I think it's a matter of acceptance, Dotsie. I know and accept the fact that SIL will never be much help so I quit expecting it from her. It is very frustrating but knowing that hubby appreciates what I do means everything to me. SIL has continuosly made bad choices for her own life and gets her mom to feel sorry for her. I find that more frustrating than anything.

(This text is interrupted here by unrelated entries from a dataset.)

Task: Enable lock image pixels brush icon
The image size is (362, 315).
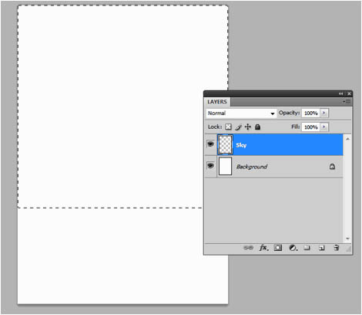Action: click(x=238, y=127)
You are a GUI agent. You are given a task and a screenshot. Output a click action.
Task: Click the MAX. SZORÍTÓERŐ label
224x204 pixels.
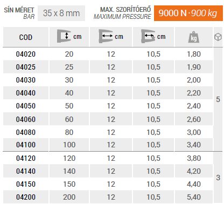125,9
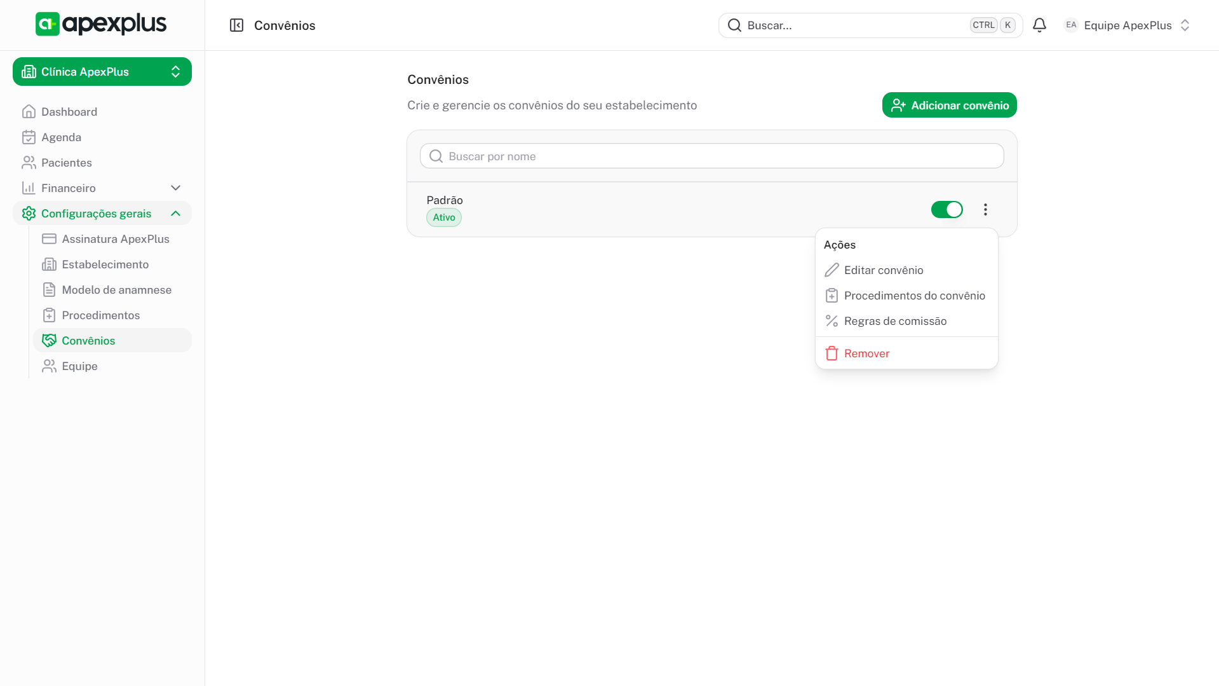
Task: Open Modelo de anamnese page
Action: coord(116,290)
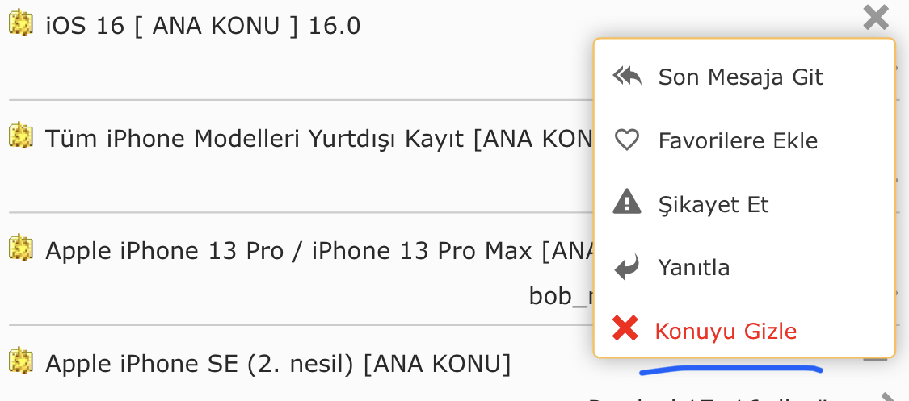Click the iOS 16 topic folder icon

(21, 23)
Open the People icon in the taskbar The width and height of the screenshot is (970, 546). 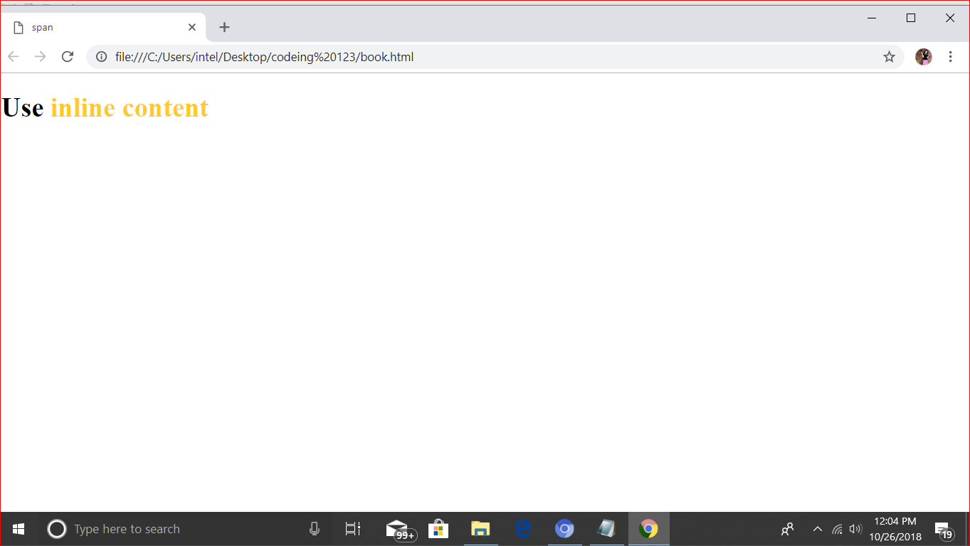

MIL is a very manipulative person and FIL is a negative know-it-all, both of them control freaks. They don't get along with each other and have become very anti-social as they age. It is work just to spend 10 minutes with them because they continuously argue with each other and criticize everyone else. When I'm helping her, MIL acts very appreciative but will turn right around and defend SIL if I voice an opinion about SIL so I just keep my mouth shut while I'm with her and unload on hubby when we're alone. I am so thankful that in all of the important ways he is NOT like his parents.
I came from another state (actually felt like another planet) when we were married 28 years ago. We live on the family farm. SIL still treats me like an outsider even though I have lived on this farm longer than she ever did and raised my children and buried one here. She is one of those people who walks around with a chip on her shoulder the size of a log.
I grew up with parents who were simply the best and have 4 siblings. We all do whatever we can for Mom, and Dad when he was here. My dad was very ill several times for a couple of years before he died last year. Their pastor said he'd never seen a family like ours because of the way we all showed up almost instantly when Dad got sick. He said we must have been hiding under the bed when Dad was hospitalized because whenever there was a crisis we all showed up so quickly.
I don't know any other way to be so guess I will just keep doing what I do because it is the right thing to do. So, Dotsie,thanks for the positive reinforcement-it means a lot to me and helps me to keep doing what I do.